» **課題一覧**
1/ 下の番組レビューから、「太陽帝国の新たな伝説~もうひとつのマチュピチュを求めて~」から「ていない謎の多い遺跡である。」までを、両端の語句も含めてそのまま書き写してください。
2/ 下の番組レビューについて、次の問いに答えてください。
(a) 番組を放送した局はどこですか。
(b) マチュピチュがユネスコ世界遺産に指定されたのは何年ですか。
(c) インカの人々は、作付けや収穫の時期を何で計りましたか。

日本国内で放送された宗教関連番組のレビューです。

太陽帝国の新たな伝説~もうひとつのマチュピチュを求めて~

2012/09/16 (Sun) 21:00~22:54 BS朝日
キーワード
農業、太陽崇拝、自然、誇りの伝承
参考
番組公式
 15世紀から16世紀にかけて栄え、現在のコロンビア南部からチリ中部まで、その広大な土地を制したインカ帝国。その遺跡として現存するマチュピチュについて、その謎と魅力をインカの誇りと共に追いかける。番組は、現地取材とナレーションによる解説を軸に旅仕立てにして進められていく。マチュピチュは、南米ペルーに位置し、1983年にユネスコ世界遺産に指定されたが、未だ解明されていない謎の多い遺跡である。
 前半は、マチュピチュの謎、とりわけマチュピチュの短期間で成し得た繁栄の秘密について探る。
 その秘密を探る鍵となるのが、太陽崇拝であるという。信仰は人々の求心力を生み、帝国統治の礎となり、高度な文化が生まれていった。農業を基本としたインカの人々は、日時計によって作付けや収穫の時期を計り、高度な石の加工技術を用いて、農業に必要な灌漑施設を作り、丈夫な石壁建築で豊穣なる実りを支えたのである。マチュピチュを含め、各地で得た作物は、首都を通して帝国中に流通した。太陽崇拝は、農業の振興と深く関わりがあったと考えられ、先祖代々の自然に対する豊富な知識と人々の大変な労力、そして自然の恵みの下、インカ帝国は豊かな暮らしを得たのだと、番組は説明する。

» **データ抜粋**
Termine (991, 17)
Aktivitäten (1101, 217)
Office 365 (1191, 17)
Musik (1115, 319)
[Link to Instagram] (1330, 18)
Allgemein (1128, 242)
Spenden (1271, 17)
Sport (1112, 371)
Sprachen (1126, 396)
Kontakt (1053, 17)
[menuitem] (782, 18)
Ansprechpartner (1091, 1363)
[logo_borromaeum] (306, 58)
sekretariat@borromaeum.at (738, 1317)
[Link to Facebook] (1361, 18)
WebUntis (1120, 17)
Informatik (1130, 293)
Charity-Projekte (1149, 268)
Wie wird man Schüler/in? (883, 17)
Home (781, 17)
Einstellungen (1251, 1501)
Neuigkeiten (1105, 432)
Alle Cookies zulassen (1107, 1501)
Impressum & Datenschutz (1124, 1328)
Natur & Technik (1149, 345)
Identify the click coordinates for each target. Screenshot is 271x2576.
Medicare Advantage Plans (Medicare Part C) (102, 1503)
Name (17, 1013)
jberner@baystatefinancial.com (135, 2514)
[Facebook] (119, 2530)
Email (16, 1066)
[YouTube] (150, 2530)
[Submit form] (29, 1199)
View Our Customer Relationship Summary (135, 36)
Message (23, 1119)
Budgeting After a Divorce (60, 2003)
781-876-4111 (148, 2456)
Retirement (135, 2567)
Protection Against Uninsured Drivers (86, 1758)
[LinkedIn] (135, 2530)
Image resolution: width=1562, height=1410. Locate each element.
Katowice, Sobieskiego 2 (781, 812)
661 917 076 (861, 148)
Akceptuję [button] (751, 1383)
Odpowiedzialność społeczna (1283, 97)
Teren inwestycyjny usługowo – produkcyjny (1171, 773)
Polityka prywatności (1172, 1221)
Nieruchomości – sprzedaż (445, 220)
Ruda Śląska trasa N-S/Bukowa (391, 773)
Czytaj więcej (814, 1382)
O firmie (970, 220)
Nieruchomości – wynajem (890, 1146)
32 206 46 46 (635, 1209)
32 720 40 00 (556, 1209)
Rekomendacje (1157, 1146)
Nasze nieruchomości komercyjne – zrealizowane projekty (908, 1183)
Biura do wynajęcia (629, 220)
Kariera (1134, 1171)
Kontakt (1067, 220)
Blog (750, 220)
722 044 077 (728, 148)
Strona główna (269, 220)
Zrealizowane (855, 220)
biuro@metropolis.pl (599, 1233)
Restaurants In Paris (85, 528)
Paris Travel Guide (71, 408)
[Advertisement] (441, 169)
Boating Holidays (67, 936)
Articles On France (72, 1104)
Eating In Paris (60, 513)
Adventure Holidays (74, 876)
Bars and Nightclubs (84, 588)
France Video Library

» **課題の解答**
1/
太陽帝国の新たな伝説~もうひとつのマチュピチュを求めて~

2012/09/16 (Sun) 21:00~22:54 BS朝日
キーワード
農業、太陽崇拝、自然、誇りの伝承
参考
番組公式
 15世紀から16世紀にかけて栄え、現在のコロンビア南部からチリ中部まで、その広大な土地を制したインカ帝国。その遺跡として現存するマチュピチュについて、その謎と魅力をインカの誇りと共に追いかける。番組は、現地取材とナレーションによる解説を軸に旅仕立てにして進められていく。マチュピチュは、南米ペルーに位置し、1983年にユネスコ世界遺産に指定されたが、未だ解明されていない謎の多い遺跡である。

2/
(a) BS朝日
(b) 1983年
(c) 日時計